━━━ Supplied data

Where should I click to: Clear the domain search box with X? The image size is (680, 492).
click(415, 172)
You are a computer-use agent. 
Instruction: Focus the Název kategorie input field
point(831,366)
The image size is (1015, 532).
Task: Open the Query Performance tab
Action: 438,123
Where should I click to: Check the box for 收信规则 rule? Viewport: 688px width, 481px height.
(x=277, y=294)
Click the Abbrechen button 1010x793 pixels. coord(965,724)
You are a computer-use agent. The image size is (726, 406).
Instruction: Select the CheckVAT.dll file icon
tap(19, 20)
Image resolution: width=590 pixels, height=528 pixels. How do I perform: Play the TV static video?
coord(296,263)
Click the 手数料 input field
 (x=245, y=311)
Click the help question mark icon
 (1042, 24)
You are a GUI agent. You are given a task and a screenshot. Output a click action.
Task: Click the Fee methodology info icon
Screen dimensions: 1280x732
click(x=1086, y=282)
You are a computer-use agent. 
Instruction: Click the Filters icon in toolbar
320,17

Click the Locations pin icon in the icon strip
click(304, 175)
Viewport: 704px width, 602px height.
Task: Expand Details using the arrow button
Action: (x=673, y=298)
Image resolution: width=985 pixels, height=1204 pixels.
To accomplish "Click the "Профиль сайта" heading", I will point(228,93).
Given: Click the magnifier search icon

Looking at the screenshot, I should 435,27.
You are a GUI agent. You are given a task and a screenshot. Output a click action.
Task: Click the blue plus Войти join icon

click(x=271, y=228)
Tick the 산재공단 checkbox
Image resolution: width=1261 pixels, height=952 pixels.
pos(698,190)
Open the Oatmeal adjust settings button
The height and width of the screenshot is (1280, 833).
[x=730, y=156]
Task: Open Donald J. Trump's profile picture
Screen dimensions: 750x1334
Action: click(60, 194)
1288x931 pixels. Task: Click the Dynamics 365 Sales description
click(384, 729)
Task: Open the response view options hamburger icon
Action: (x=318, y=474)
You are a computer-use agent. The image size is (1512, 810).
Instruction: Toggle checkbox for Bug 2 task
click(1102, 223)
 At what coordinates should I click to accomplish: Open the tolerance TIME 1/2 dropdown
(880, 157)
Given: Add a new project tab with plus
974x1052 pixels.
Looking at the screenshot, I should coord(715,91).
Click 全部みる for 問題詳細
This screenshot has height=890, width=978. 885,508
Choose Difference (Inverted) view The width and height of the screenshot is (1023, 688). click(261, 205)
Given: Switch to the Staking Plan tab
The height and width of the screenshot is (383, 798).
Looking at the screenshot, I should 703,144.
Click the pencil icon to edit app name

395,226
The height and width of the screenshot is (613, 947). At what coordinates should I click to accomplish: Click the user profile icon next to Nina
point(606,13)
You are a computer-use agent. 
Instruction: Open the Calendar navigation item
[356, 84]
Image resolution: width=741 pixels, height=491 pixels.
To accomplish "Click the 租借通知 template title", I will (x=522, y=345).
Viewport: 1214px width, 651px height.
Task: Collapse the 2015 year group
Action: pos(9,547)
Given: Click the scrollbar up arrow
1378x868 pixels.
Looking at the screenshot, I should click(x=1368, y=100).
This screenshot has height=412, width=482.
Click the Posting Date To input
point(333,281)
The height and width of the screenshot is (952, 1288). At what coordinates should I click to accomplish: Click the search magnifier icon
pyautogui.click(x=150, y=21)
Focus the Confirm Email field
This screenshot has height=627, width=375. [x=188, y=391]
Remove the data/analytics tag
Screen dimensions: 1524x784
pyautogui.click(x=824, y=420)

━━━━━━

→ **Task prompt**
The lines needed run from the first line of the data through the line containing "Click the Abbrechen"; give them again exactly and nothing else.

→ **Response to the task**
Where should I click to: Clear the domain search box with X? The image size is (680, 492).
click(415, 172)
You are a computer-use agent. 
Instruction: Focus the Název kategorie input field
point(831,366)
The image size is (1015, 532).
Task: Open the Query Performance tab
Action: 438,123
Where should I click to: Check the box for 收信规则 rule? Viewport: 688px width, 481px height.
(x=277, y=294)
Click the Abbrechen button 1010x793 pixels. coord(965,724)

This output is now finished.